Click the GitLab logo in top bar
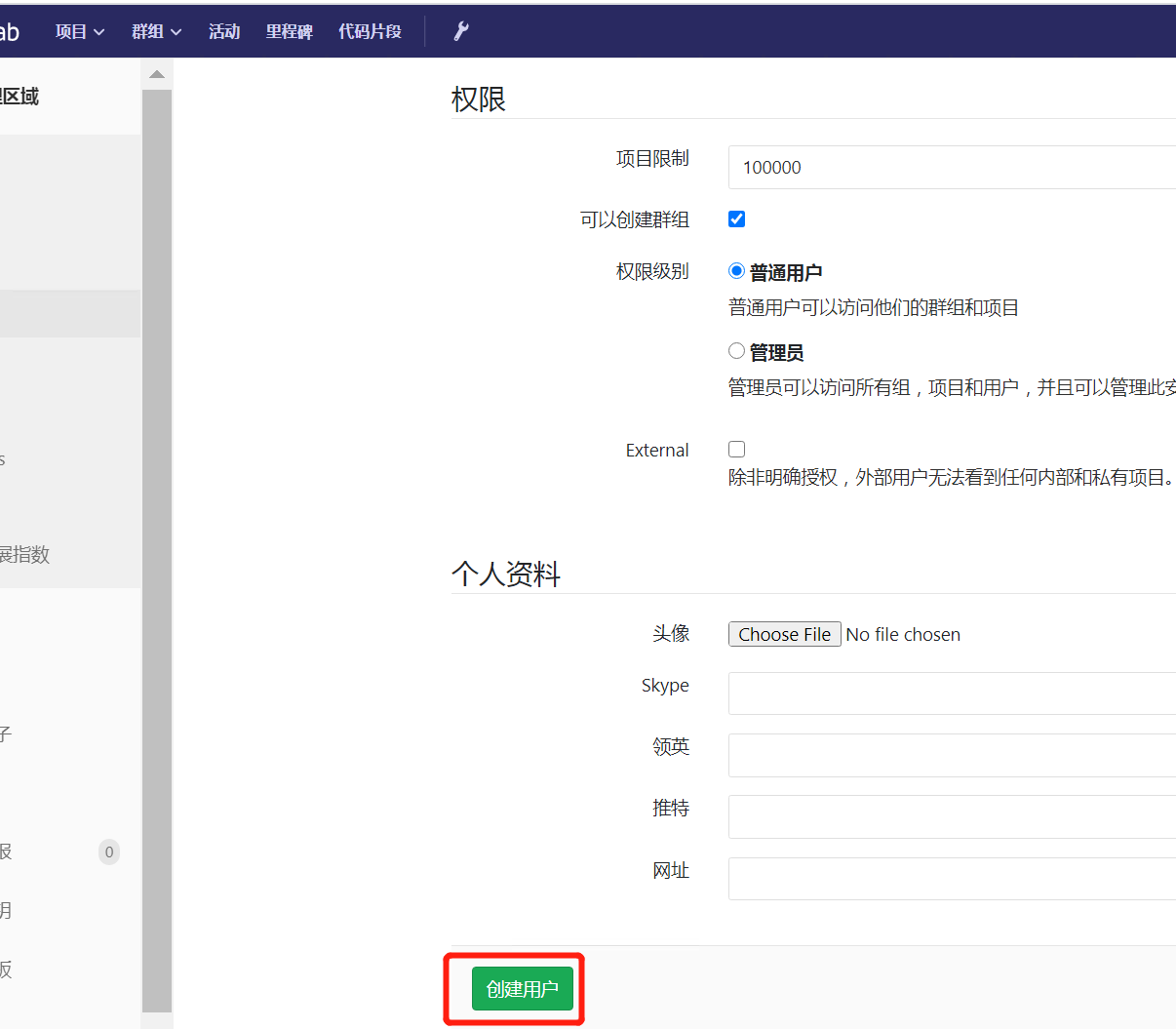The width and height of the screenshot is (1176, 1030). (x=12, y=30)
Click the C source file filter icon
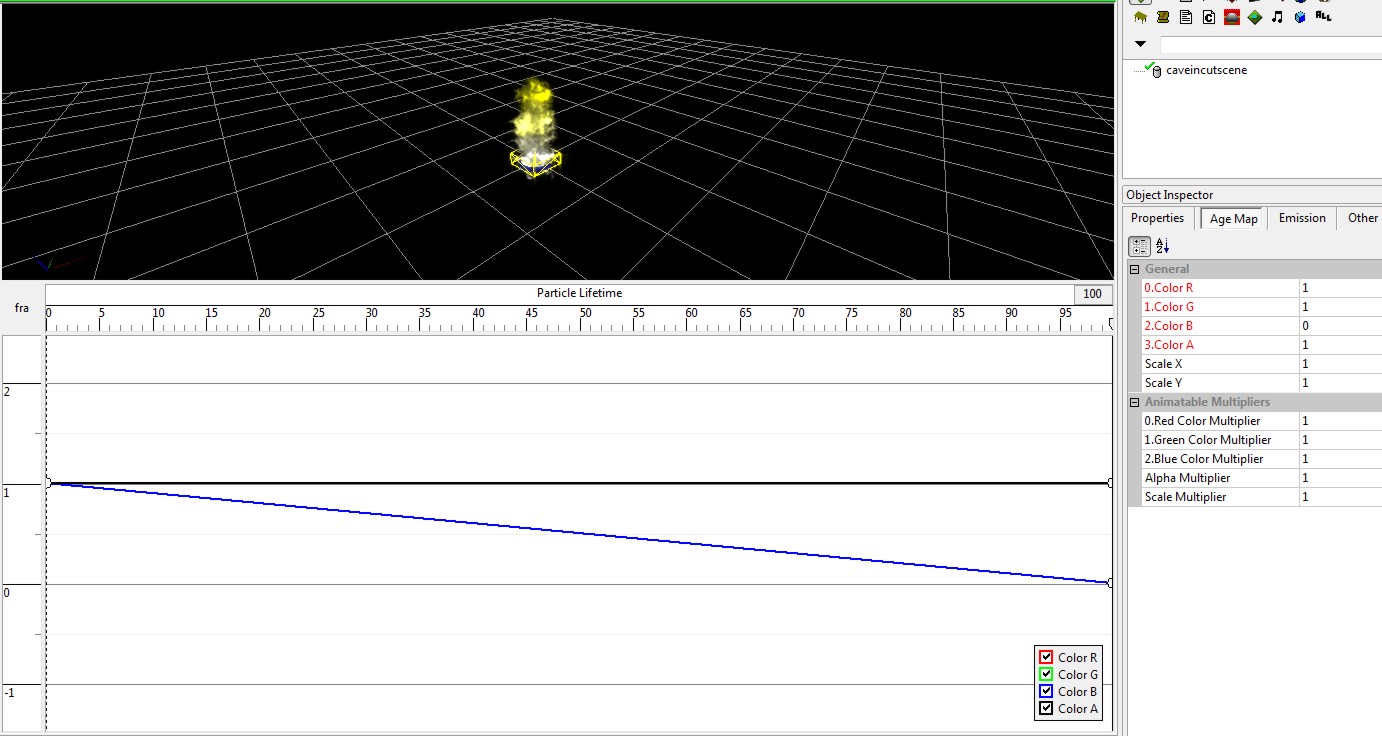 click(x=1209, y=17)
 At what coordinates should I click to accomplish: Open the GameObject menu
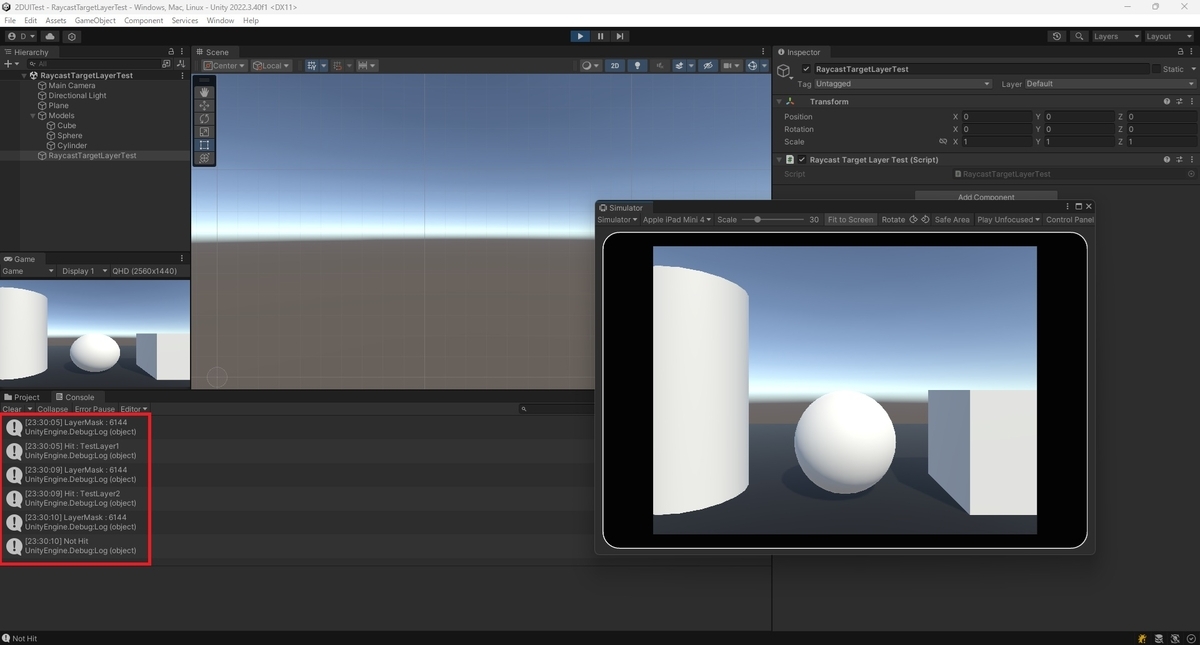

-.-.-

An exact, picture-free copy of the listing above is the goal; write it out now.

**RESPONSE BELOW**
Click the GitLab logo in top bar
The width and height of the screenshot is (1176, 1030). (x=12, y=30)
Click the C source file filter icon
 click(x=1209, y=17)
 At what coordinates should I click to accomplish: Open the GameObject menu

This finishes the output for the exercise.